# START OF EXTRACTED DATA

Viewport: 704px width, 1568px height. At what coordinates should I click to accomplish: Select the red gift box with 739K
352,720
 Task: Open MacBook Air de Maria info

# END OF EXTRACTED DATA
# START OF EXTRACTED DATA

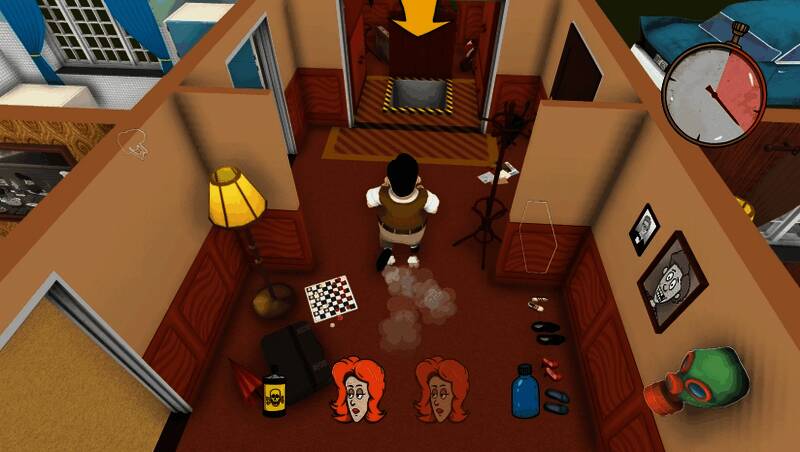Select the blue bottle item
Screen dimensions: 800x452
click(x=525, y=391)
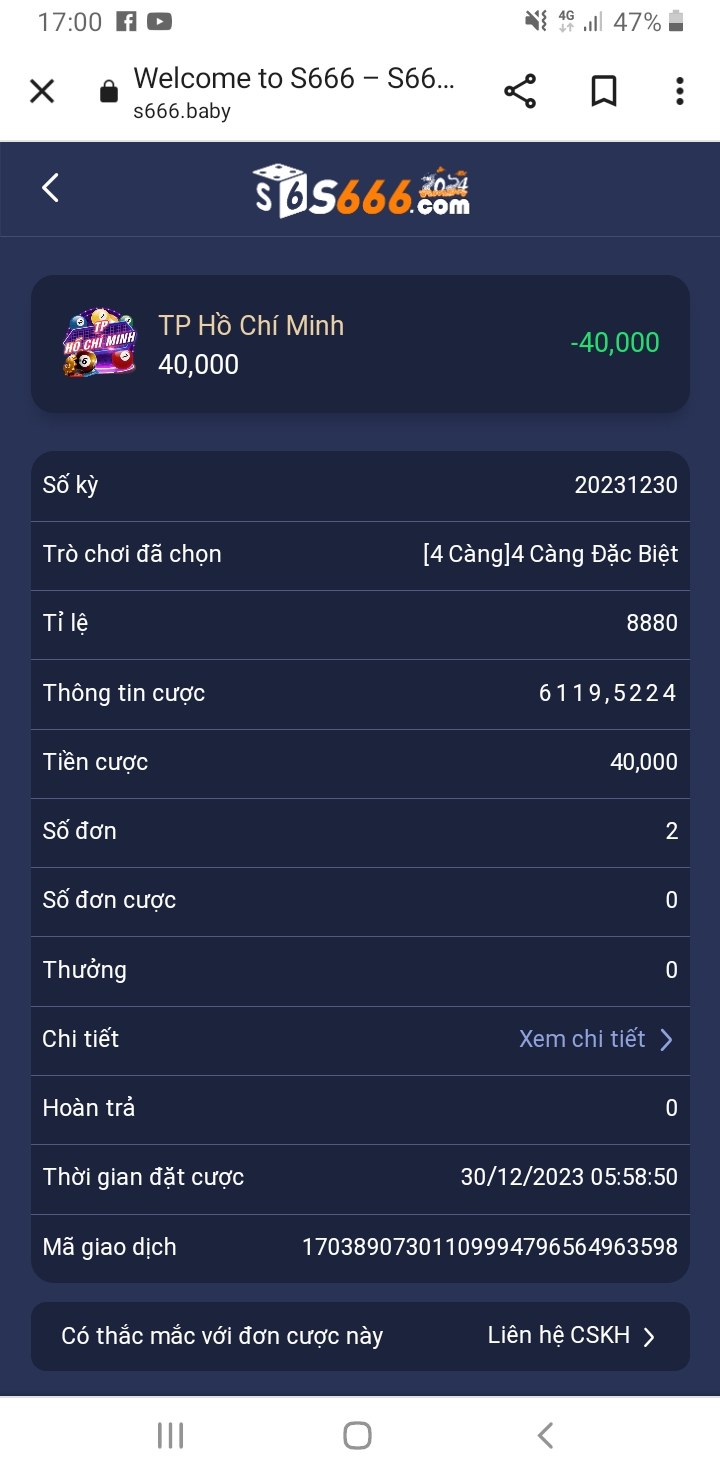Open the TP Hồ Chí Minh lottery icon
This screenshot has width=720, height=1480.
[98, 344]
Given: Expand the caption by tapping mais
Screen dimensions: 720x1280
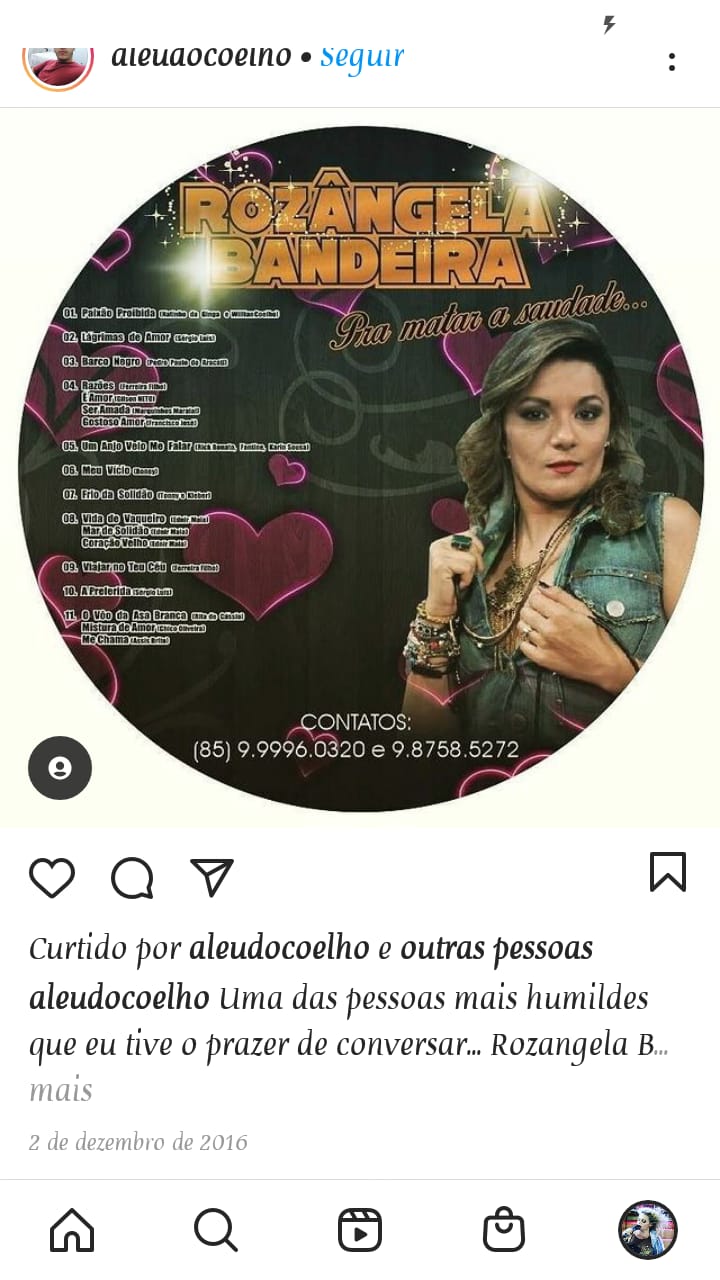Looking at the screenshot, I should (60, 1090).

# END OF EXTRACTED DATA

Which lines in the listing run from the one that contains "Select the blue bottle item" through the one that contains "Looking at the"? Copy them again word for word, including both of those lines, and leave out the pictures.

Select the blue bottle item
Screen dimensions: 800x452
click(x=525, y=391)
Open the TP Hồ Chí Minh lottery icon
This screenshot has width=720, height=1480.
[98, 344]
Given: Expand the caption by tapping mais
Screen dimensions: 720x1280
Looking at the screenshot, I should (60, 1090).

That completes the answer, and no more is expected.